Nagra Plunkett, Assignment Coordinator
Jamaicans involved in first project with Jennifer Hudson
C2W (Caribbean 2 World) Music Limited is poised to change the entertainment industry in the region by increasing its creative and earning potential through the art of songwriting.
"It was Bob Marley's brilliant songwriting that allowed his estate to earn and continue to earn, pretty much perpetually," said CEO Ian Berry.
"What we are doing here is developing and creating some brilliant talent now, but what we doing also is creating wealth management for a very long time for songwriters."
Berry was speaking in an interview with The Gleaner about C2W's first Jamaican songwriting camp at Rockhouse Hotel in Negril last Saturday.
The camp, which featured several internationally acclaimed songwriters, also included Jamaican singer Etana, Candy Gloster from St Vincent and recording artiste Shazelle Gobin from Trinidad. The process involves recording sessions and had the participation of Ayanna Howard, Phamous and Tiffany Fred from Los Angeles and Jamaica-born Rupert Gayle.

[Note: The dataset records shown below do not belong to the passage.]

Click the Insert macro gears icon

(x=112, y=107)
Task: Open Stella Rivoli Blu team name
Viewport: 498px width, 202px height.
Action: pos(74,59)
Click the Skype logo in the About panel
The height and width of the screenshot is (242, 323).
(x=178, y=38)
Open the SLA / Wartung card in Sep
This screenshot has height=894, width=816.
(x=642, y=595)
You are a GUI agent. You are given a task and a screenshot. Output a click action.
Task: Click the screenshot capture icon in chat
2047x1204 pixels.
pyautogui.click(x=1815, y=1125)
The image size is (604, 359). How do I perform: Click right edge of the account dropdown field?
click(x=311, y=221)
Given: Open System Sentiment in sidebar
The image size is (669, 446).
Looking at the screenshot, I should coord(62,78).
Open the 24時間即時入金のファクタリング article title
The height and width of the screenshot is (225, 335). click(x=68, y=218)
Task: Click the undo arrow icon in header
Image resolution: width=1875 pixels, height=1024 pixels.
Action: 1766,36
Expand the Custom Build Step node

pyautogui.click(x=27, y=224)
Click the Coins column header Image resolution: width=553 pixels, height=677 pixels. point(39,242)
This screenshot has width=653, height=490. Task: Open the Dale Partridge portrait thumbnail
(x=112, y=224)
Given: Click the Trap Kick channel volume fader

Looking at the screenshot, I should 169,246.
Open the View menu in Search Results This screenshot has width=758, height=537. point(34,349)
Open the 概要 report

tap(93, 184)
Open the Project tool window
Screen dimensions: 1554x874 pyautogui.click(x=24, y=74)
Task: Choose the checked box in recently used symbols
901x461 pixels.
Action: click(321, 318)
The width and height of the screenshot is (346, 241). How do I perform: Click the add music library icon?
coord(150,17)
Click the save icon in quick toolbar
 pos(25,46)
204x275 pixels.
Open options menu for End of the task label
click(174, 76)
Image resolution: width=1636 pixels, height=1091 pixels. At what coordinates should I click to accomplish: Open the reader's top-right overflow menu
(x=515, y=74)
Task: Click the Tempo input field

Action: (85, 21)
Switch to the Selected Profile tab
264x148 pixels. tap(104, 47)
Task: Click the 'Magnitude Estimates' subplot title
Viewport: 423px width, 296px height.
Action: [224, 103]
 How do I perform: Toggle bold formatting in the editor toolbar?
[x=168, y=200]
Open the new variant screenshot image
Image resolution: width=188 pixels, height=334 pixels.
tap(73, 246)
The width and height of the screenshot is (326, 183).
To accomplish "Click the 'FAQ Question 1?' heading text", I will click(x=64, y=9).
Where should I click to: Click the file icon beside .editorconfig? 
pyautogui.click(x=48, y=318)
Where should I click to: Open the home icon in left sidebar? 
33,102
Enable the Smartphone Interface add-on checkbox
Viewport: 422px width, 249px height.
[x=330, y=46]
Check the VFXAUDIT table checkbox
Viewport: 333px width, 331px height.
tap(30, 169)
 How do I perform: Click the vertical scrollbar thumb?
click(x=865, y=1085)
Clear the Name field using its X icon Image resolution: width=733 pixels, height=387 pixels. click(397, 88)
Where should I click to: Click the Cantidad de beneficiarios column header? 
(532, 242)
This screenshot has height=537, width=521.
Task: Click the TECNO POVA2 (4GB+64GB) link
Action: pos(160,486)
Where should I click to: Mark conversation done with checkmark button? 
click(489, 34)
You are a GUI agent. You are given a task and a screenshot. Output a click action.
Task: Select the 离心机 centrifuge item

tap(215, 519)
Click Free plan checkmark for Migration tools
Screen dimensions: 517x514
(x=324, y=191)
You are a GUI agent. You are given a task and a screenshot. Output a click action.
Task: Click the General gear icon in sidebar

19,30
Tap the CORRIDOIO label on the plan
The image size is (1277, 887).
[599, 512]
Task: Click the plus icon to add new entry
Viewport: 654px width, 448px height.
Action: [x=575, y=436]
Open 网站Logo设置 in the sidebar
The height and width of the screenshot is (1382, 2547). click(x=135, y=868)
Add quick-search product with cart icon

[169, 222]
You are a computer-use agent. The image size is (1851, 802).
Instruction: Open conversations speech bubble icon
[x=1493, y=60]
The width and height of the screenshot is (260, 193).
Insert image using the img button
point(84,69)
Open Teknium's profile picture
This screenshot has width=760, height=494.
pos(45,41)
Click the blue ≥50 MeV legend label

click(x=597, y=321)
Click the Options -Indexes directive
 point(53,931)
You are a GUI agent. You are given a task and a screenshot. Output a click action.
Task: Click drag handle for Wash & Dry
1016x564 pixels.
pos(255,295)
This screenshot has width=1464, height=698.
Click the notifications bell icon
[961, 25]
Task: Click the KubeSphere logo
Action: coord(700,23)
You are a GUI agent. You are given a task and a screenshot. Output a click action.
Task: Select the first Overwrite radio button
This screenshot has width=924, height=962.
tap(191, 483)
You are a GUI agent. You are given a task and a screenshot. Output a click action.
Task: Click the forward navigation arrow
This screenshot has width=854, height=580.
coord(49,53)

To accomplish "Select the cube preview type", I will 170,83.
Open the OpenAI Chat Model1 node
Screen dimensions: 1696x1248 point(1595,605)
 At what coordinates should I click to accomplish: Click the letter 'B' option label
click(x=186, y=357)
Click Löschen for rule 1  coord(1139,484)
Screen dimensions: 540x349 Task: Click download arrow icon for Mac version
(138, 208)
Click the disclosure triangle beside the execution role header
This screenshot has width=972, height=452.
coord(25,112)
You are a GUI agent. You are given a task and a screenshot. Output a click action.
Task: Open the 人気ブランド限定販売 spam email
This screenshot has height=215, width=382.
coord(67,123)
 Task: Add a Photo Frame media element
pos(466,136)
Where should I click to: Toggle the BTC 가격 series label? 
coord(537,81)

The songwriters were in the island to create a pool of possible hits for Grammy-winning singer Jennifer Hudson.
"She gets three weeks to kind of pick what she wants. The reality of it is that they're going to pick three at the most and the other songs - not to say that they are inferior to the ones she's chosen - go back into the pot and they are available for anybody," Berry explained.
"If that song is chosen by Jennifer Hudson, it gets on her album and maybe is a single and she does a video, then that's the C2W model. We then get earnings globally, usually eight months later, as the song is exploited and one third of the lifetime revenues of that song come back to our bank account in Jamaica."
Listed on JSE
He said that the company, which is listed on the Jamaica Stock Exchange (JSE), hopes to sign between 10 and 12 songwriters from the Caribbean over the next year.
"We have six signed already and we going to develop them and when the majority of them are well on their way, we're going to add to that," said Berry.
Max Gousse, senior vice-president of Island/DefJam Records, was also in Jamaica for the songwriting camp. Gousse said he would also use his stay to scout new entertainment talent.
"Our biggest artiste of all time from Island Records is Bob Marley, so obviously the region means a lot to the label," he stated.
"We are actually making a push to develop and sign more artistes from the Caribbean on Island Records ... in addition to the camp, I'm here to also interface with talents and try to find the next big thing."